> Document extract
Now, the version number that shows in the pip list of installed packages will be 3.0 whether they installed fonttools yesterday or in August 2015. But almost 1000 commits have passed since then, and everybody knows this is no longer the same fonttools. Lots of new features were added, bug fixed, possibly even APIs broken, but the version always stays the same.
There is no way to know, once the package is installed, what is the "real" version, besides the one in the metadata which is stuck at 3.0 anyway.

It's not just users that can't tell what-the-fonttools they are being using, but other developers as well are put into an un uncomfortable situation. They would like to use fonttools (the library) in their own tools, but they can't simply add it to their install_requires like they do with any other python package in the world. This would give them a too old "version". So they have to tell their users that, in order to run their tools, they first need to install something called fonttools, explain to them that they can't get the one from PyPI, but "Behdad's fonttools... The one from Github!". (and they also try to make this look cool).

Alternatively, they maintain monstrous "requirements.txt" files with several git urls of all the dependencies of the dependencies of the dependencies..., which the user is supposed to pip install -r.... Some duly decide to freeze the requirements at (not very human-friendly) specific commit hashes, which they update from time to time. Others simply give up, and point requirements to the url of the master branches. As soon as anything in the dependencies change, all their tests start to fail, or users complain that stuff is suddenly broken.

This situation is bad, and it can't go on like that forever.

The thing is, fonttools and all its sister projects are being used for production. They need to be deployed to users' machines or to servers to make fonts. These products must be reproducible. There has to be, and in fact there are, better way to distribute these packages which does not require doing all this mess.

The proposal to add a automated versioning tool like setuptools_scm, using Git to do what it can do best (i.e. keeping track of revisions, and getting the complete list of files under revision control), is a way to try solve this problem.

  • it frees us, developers, to make "bump version to 3.1.4" commits. The simple act of creating a git tag becomes the same as bumping the version.
  • if anyone installs from git source, they get a unique version string (which can be very useful when reporting bugs, for example), which actually makes sense, and is derived from the current status of the repository in relation to the last tagged release. It is not complicated! Even one who hasn't read PEP440 can tell the difference between 3.0.1.dev3 and 3.0, that the former is somewhat more recent but is not deemed stable yet. The rest of the numbers helps making that local copy identifiable (a shortened commit hash, a timestamp if installation was done from an unclean repository). We can argue of the necessity of the "micro" number or similar, but there is no doubt this would be so much better than the current confusion where 3.0 is not actually 3.0.

> Data excerpt
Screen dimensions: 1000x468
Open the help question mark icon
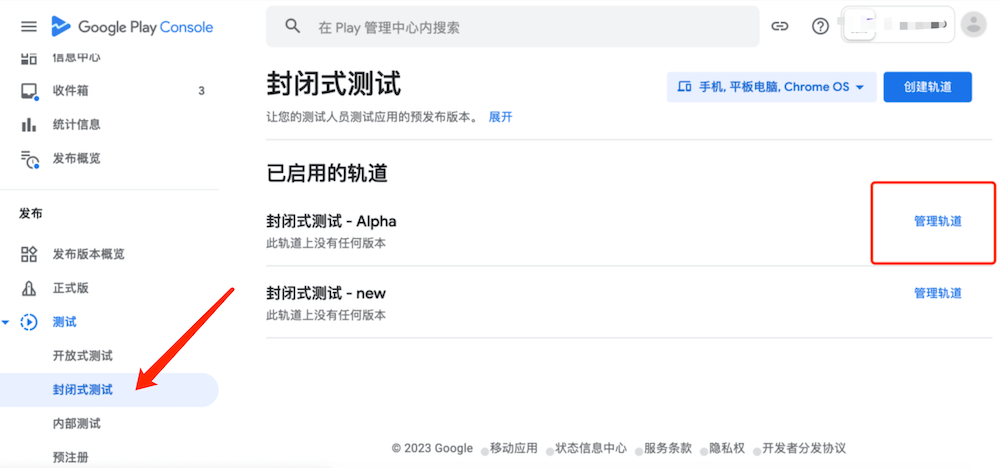[820, 27]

> What you are asked to do
Can you transcribe the passage of the fonttools versioning text starting with "The thing is, fonttools" and going on through "solve this problem."? You won't need the listing for this.

> Expected output
The thing is, fonttools and all its sister projects are being used for production. They need to be deployed to users' machines or to servers to make fonts. These products must be reproducible. There has to be, and in fact there are, better way to distribute these packages which does not require doing all this mess.

The proposal to add a automated versioning tool like setuptools_scm, using Git to do what it can do best (i.e. keeping track of revisions, and getting the complete list of files under revision control), is a way to try solve this problem.